* ACTION ITEM *
Pictures do not belong in the copy. Write out exactly the lines from the one containing "Where should I" through the end of the data.

Saved data entries:
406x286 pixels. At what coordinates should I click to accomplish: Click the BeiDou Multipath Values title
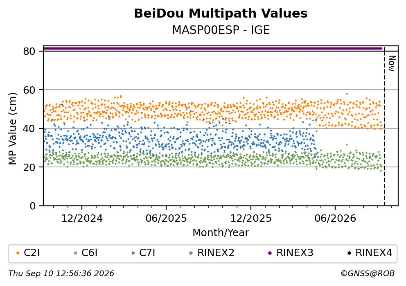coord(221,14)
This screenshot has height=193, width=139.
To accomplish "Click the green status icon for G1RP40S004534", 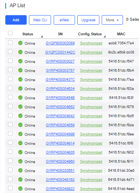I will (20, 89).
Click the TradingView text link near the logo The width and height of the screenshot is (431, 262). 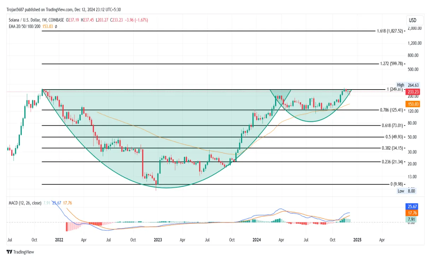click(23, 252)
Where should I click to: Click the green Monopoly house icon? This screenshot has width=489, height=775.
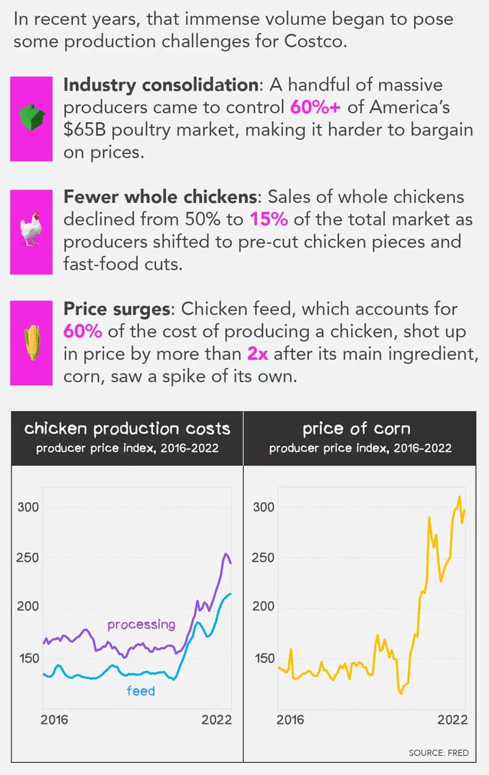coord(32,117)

* OUTPUT *
Where should I click to: Click the green Monopoly house icon? This screenshot has width=489, height=775.
coord(32,117)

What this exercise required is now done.